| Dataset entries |
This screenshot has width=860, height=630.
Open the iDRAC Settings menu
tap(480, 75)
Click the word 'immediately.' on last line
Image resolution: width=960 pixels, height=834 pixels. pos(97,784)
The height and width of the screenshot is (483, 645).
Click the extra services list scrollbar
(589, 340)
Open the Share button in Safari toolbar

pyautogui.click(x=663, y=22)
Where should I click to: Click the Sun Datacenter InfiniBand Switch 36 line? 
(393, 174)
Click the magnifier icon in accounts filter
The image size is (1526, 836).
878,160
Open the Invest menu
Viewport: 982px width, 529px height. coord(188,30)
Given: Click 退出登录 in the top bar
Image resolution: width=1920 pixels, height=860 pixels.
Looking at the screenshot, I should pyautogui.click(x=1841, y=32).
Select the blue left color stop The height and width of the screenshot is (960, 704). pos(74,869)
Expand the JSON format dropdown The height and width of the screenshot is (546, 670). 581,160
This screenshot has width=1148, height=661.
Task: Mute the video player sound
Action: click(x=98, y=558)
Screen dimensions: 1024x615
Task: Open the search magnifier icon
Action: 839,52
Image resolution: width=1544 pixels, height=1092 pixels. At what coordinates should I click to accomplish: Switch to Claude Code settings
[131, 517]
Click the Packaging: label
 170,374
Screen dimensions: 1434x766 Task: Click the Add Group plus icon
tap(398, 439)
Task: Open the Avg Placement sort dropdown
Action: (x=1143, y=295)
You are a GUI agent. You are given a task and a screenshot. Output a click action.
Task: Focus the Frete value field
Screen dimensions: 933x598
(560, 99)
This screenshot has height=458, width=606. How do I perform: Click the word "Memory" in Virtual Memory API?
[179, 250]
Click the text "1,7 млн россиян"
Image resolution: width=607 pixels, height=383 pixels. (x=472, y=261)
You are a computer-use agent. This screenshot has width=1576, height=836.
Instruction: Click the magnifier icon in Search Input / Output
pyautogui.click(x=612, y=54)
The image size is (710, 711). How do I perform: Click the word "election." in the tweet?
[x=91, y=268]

| ABOUT THIS TASK |
From the line with "Screen dimensions: 933x598" to the final line of the entries above, return every line exactly as written.

| THE ANSWER |
Screen dimensions: 933x598
(560, 99)
This screenshot has height=458, width=606. How do I perform: Click the word "Memory" in Virtual Memory API?
[179, 250]
Click the text "1,7 млн россиян"
Image resolution: width=607 pixels, height=383 pixels. (x=472, y=261)
You are a computer-use agent. This screenshot has width=1576, height=836.
Instruction: Click the magnifier icon in Search Input / Output
pyautogui.click(x=612, y=54)
The image size is (710, 711). How do I perform: Click the word "election." in the tweet?
[x=91, y=268]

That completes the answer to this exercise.